Records from a collection
----------

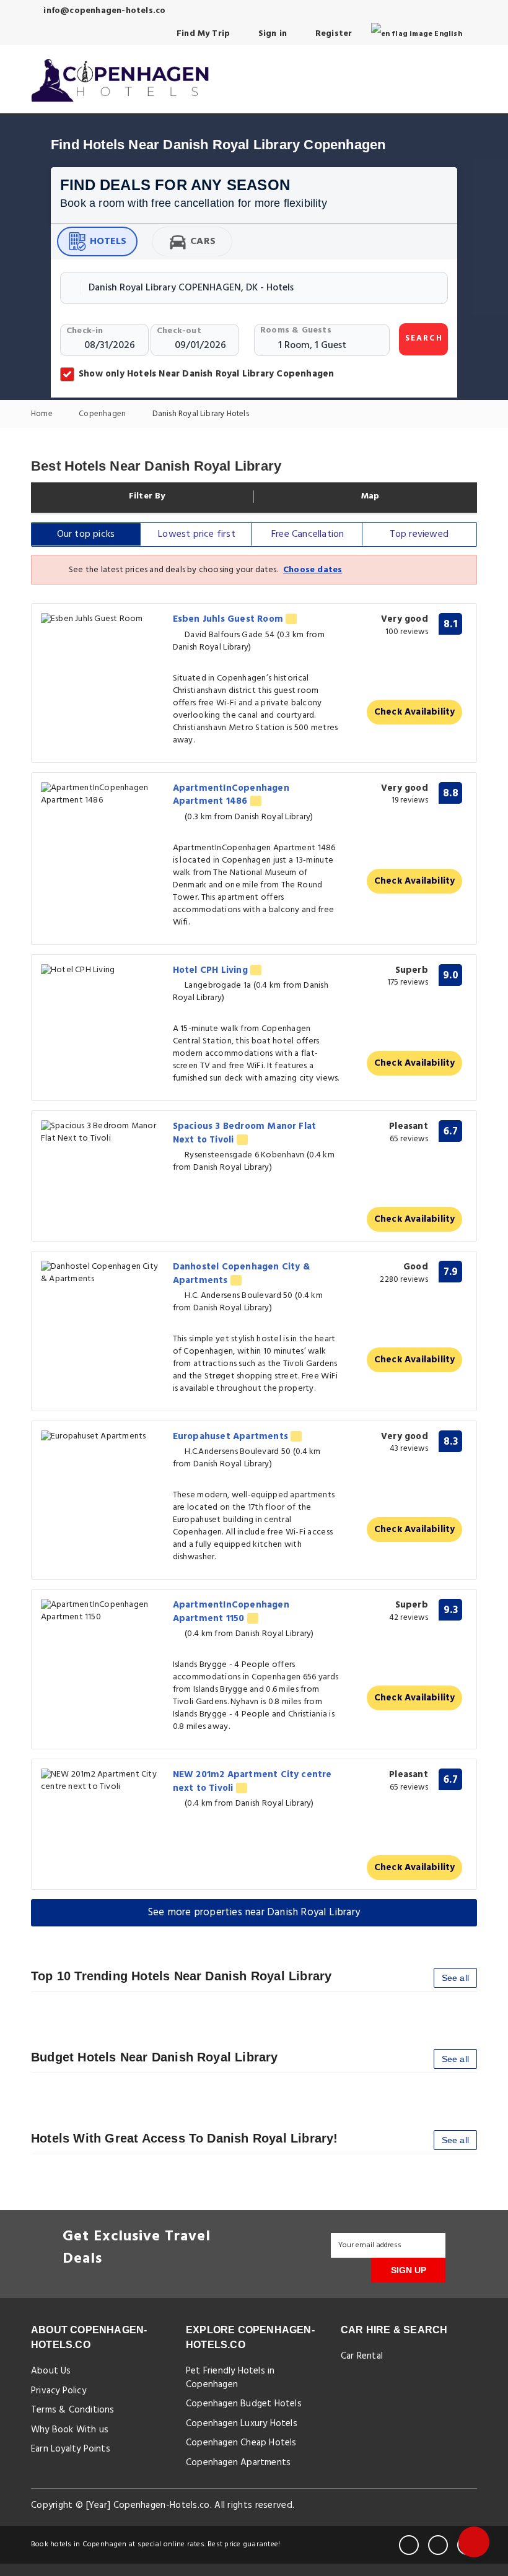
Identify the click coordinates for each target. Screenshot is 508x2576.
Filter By (145, 496)
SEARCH (424, 338)
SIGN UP (408, 2270)
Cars (203, 241)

----------

In your copy, include no pictures; print every line above exactly.

### EXERCISE SOLUTION
Identify the click coordinates for each target. Screenshot is 508x2576.
Filter By (145, 496)
SEARCH (424, 338)
SIGN UP (408, 2270)
Cars (203, 241)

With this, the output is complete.